**Exercises**.
- a) In the padel article, who is Norton's partner at the London Padel Open?
- b) Reproduce the part of the padel article starting at "18-year-old Norton comes" and ending at "seven until 12.", with "first round draw" renamed to "opening match".
- c) Take the padel article further, picking up after its final sentence.

**Provided passage**.
* * * *

Meet Tia Norton and Hansie Ruddick – Britain’s top padel stars going for glory at the London Padel Open


As the action gets underway at Britain’s first ever international padel event – the London Padel Open – we caught up with two of the top seeds in the women’s draw and Britain’s No.1 and No.2 ranked players, Tia Norton and Hansie Ruddick.

18-year-old Norton comes into this week’s event at the National Tennis Centre as the second seed alongside Spanish partner Carla Fito Fernandez. Meanwhile Ruddick teams up with Ivet Val Lopez as the third seeds and will look to take on former British tennis No.1 Laura Robson and Sian Bayliss in an enticing first round draw.

With both players very much on the rise with their professional padel careers, we spoke to the British stars about their journey in the game so far, the significance of this week’s event and advice for people thinking of giving padel a go.

How did you first start playing padel?

Norton: “I started playing padel in 2015 when I was 12 years old. I originally came from a tennis background and played from age of seven until 12.


“It was one of my old tennis coaches who invited me to Birmingham to try the sport for the first time. Only a few weeks after that they were holding GB junior trials to go to the Mexico World Championships and I actually got selected to go and play for the Under 14 team in my first abroad tournament, where I reached the quarter-finals in the Open.

“When I came home and tried to play both tennis and padel but it got to a stage where I was playing padel shots in tennis and then tennis shots in padel, so I needed to decide which sport to focus on. Ultimately, I found more enjoyment in padel so I quit tennis at 12 and just put my focus on padel.”

Ruddick: “I moved out to Spain about 11 years ago, but it wasn’t until the last five years that I started playing padel.

“Some friends told me that because you’ve got a tennis background and you like sport, you’ll probably like padel, so I inherited a bat from one of my friends leaving Madrid and I just got hooked instantly.

“I joined a club and someone spotted a bit of potential in me and said ‘oh, you should start doing some classes’, so I started doing that, then I got into the team and from there it just started getting bigger and bigger. Then I started to train more seriously and playing more tournaments – that’s how I got to where I am now.”


Both of your careers are currently going from strength to strength, but what have been your highlights so far?

Norton: “Representing Britain at such a young age – when I was 12 I played for the women’s senior team as well – which just doesn’t happen in most sports.

“I would say that or last year on the World Padel Tour where I managed to win my first matches and became the first British woman to compete on the professional circuit, which is a nice title to hold!

“Representing your country is an absolute honour, I think when you’re younger I was just enjoying the sport but as I’ve got older I’ve appreciated every moment of playing in European’s, World’s and competing against the best players. There’s no experience like it!”

* * * *

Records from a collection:

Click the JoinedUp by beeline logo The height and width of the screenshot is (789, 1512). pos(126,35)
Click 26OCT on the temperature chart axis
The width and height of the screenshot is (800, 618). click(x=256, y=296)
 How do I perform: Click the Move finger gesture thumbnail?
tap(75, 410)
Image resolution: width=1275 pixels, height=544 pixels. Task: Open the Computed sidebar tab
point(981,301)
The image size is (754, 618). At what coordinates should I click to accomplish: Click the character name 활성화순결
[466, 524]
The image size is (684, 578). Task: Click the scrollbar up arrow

* * * *

**Exercise responses**.
- a) Her Spanish partner, Carla Fito Fernandez.

- b)
18-year-old Norton comes into this week’s event at the National Tennis Centre as the second seed alongside Spanish partner Carla Fito Fernandez. Meanwhile Ruddick teams up with Ivet Val Lopez as the third seeds and will look to take on former British tennis No.1 Laura Robson and Sian Bayliss in an enticing opening match.

With both players very much on the rise with their professional padel careers, we spoke to the British stars about their journey in the game so far, the significance of this week’s event and advice for people thinking of giving padel a go.

How did you first start playing padel?

Norton: “I started playing padel in 2015 when I was 12 years old. I originally came from a tennis background and played from age of seven until 12.

- c)
Ruddick: “My highlight so far would be on the World Padel Tour at the event in Calanda, where I managed to qualify for the main draw – it was my first ever, so I was really proud of myself.

“Representing my country (at the World Championships) is great, I mean, just having that flag on your chest, there’s no feeling like it. Having this tournament here, it’s my first time playing padel in Great Britain so I’m really excited.”


How important is it for Great Britain to be hosting international events like the London Padel Open?

Norton: “I think it’s something that British padel has needed (an international event) to get people from other countries to come and play and show that the sport is growing in this country.

I think it’s going to broadcast the level of padel around the world, because in the UK there is a bit more of a limited level at the moment so to see that in person that’s going to be great for spectators.

I’ve seen it grow so much in other European countries and I don’t see why it can’t here. It has the backing of the LTA; the number of courts is growing, and the sport is on the rise."

Ruddick: “It’s so great to be home. I think padel in the UK is still in its infancy and I think having tournaments like this – international tournaments – bringing people from all over Britain and overseas, I think that’s what we need.

“At the moment I get the impression at the moment that it’s at a club or regional level but having these calibre of events and giving people the chance to see such high quality will really inspire people, especially young kids.”

What would you say to someone who has never played the sport before to encourage them to get involved?

Norton: “Padel is just a load of fun – everyone who plays it just loves it so much. Anyone can pick up a racket and play. If you can get the ball over the net, you’re good to go.”

Ruddick: “Padel is a very inclusive sport – there’s a culture that comes with it. It’s not just playing the game, it’s the whole social atmosphere that makes it so appealing. That’s why I started, just playing with friends and I think for a beginner, you can still get a few rallies over and it’s great for people who might not think that they’re overly sporty.”